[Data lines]
__________________________________________________

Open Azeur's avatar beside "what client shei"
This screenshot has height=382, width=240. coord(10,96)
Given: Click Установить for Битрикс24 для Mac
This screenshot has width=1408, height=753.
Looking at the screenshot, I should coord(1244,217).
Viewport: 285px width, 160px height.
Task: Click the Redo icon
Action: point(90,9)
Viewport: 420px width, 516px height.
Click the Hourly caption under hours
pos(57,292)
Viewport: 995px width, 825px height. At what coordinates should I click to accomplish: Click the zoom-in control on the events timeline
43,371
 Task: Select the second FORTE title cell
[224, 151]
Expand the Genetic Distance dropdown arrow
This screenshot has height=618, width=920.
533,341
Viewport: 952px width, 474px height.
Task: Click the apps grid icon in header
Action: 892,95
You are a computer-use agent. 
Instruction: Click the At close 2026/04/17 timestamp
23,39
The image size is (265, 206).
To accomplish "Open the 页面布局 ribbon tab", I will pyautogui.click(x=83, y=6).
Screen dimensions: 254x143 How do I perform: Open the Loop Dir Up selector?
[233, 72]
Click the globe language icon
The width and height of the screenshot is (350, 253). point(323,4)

__________________________________________________

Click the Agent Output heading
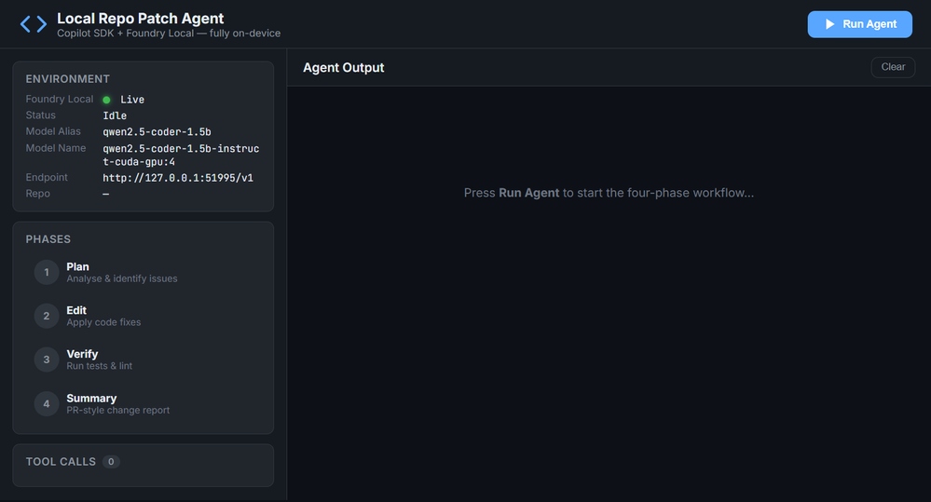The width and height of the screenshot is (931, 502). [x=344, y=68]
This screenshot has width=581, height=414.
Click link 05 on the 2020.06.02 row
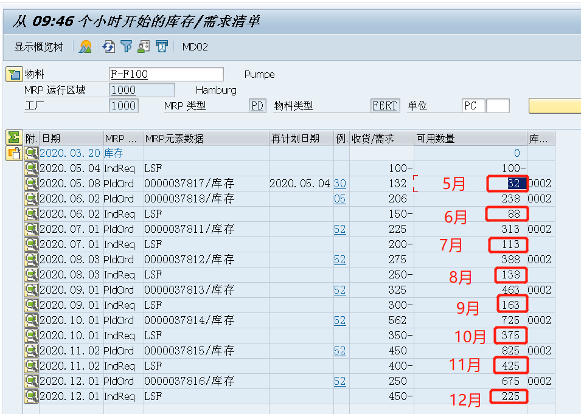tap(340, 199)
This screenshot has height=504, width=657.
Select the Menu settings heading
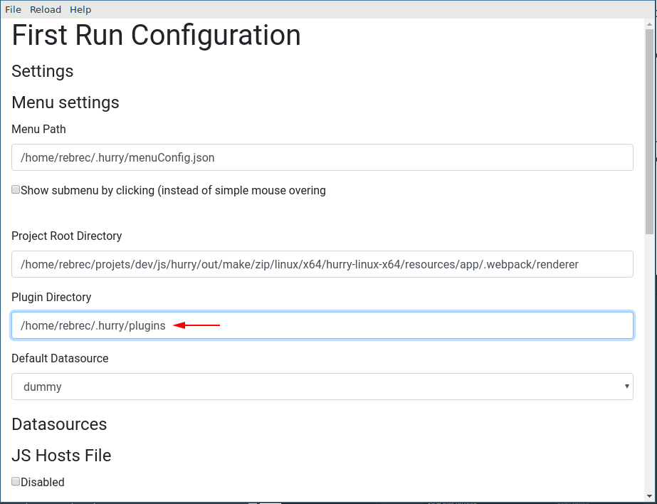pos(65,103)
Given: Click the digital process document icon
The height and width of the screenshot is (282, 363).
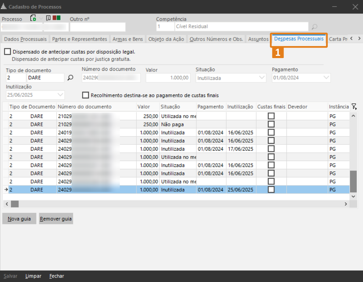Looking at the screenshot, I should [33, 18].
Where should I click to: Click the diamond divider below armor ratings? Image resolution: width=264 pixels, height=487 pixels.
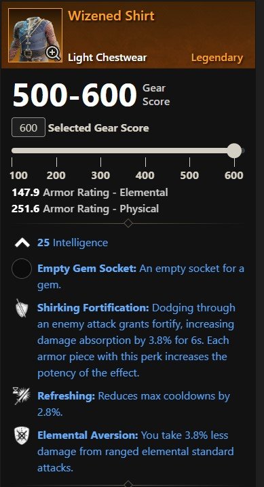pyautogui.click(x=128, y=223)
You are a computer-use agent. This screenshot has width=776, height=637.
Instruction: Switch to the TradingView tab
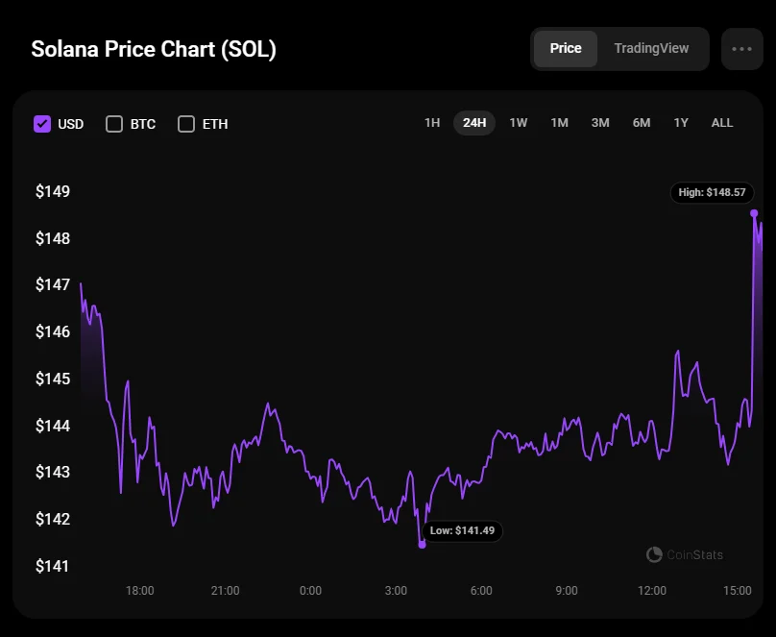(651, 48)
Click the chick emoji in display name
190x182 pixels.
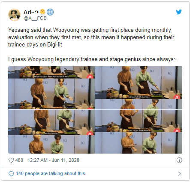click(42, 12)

__________________________________________________

→ **Aim of the exercise**
Convert everything in the listing from the line containing "Task: Select the second FORTE title cell" down to the line containing "Action: 892,95" into a Markdown table with the columns Row and Line. Number each line in Row and put its text in Line, leaving out any blank lines.

→ **Expected answer**
| Row | Line |
|---|---|
| 1 |  Task: Select the second FORTE title cell |
| 2 | [224, 151] |
| 3 | Expand the Genetic Distance dropdown arrow |
| 4 | This screenshot has height=618, width=920. |
| 5 | 533,341 |
| 6 | Viewport: 952px width, 474px height. |
| 7 | Task: Click the apps grid icon in header |
| 8 | Action: 892,95 |